Thursday, September 10, 2009

If I were a Boy...


When the activity was given to us I couldn’t think of any reason why I want to be a boy. Actually, I have been asked by that question before but I couldn’t remember what I said. Maybe I was not able to answer at all. I am perfectly contented and happy with how I am right now, a girl. But after much thought, I came up with a few reasons what I would be able to do if I were a boy or why I would want to be a boy.

If I were a boy I could play basketball or softball all day. Basketball is not really my favorite sport but I
really wished I could shoot balls into the basket. It’s amazing how boys do it without so much effort and I envy them for that. Plus, they seem to make the game interesting and less predictable whenever they play. I mean, you get to see a lot of action like how they get to score to a tie at the last second or how they manage to make a dunk while avoiding those that block their way. Softball is my favorite sport ever since I’ve learned the game in high school. My fascination for this game started when I saw one of my classmates hit the ball and send it off flying across the field. Since then, I wanted to do it too but always in vain. Maybe if I am a boy I will have more strength and be able to do it.

If I were a boy I wouldn’t have to worry about monthly periods. I just wished that I wouldn’t have to suffer dysmenorrheal anymore. There is also the fear of getting blood stain on my pants. Imagine the humiliation that we girls feel when somebody saw us.


Lastly, if I were a boy I would have been taller, I guess. My two younger brothers are taller than me. I think it is because of the genes. I don’t know when I stopped growing but I wished I did grow up a bit more.


That’s all the reason I can come up with. Maybe being a boy isn’t really that bad. Maybe it will be fun. If I were given a chance to try the life of being a boy for a day, I think I would have accepted it. Then I might be able to find a lot of reasons why I would want to be a boy.

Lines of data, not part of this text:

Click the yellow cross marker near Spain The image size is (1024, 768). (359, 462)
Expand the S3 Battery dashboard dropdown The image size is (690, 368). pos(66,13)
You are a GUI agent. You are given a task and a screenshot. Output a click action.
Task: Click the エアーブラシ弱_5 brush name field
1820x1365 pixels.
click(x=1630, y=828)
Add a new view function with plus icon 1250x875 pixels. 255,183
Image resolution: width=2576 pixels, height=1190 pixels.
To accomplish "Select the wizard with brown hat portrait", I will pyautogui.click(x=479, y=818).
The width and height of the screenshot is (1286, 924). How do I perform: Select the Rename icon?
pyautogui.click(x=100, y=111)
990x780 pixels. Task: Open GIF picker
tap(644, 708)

Saturday, September 5, 2009

My Greatest Fear


My greatest fear is to die at a young age slowly and painfully. Death is something that terrifies me because I don’t know what happens after we die. No one has been able to come back and explain to us. It is something unknown to human. At this moment I have only accomplished a few things. One is to finish college without financial aid from my parents. That moment has been a great satisfaction to me. That’s why I don’t want to die at a young age because I still have a lot of things that I want to do. One of those things is to give my parents a better life. By “better” I mean that they don’t have to work anymore. They will just have to relax and enjoy their life, free of any worries. Another thing that I would like to do is to buy my own house. During my childhood days, I could remember that my family has been renting houses before we finally move back to my grandparent’s house. Then, we have to live with my aunt and her family. I feel like we don’t have any privacy. Conflicts also come from time to time. Which is why having my own house has been one of my goals. Another thing that I would like to do is to travel. There are a lot of places that I would like to see in the country and other countries too. I want to see snow and feel it. I want to make a snowman. I want to play and throw snow with my friends and family. Those were some of the reasons why I don’t want to die just yet. The other thing that terrifies me about death is to die slowly and painfully. If ever I am going to die I want it to be quick. I don’t want to suffer anymore pains. I also don’t want to make other people see me suffer and give them trouble.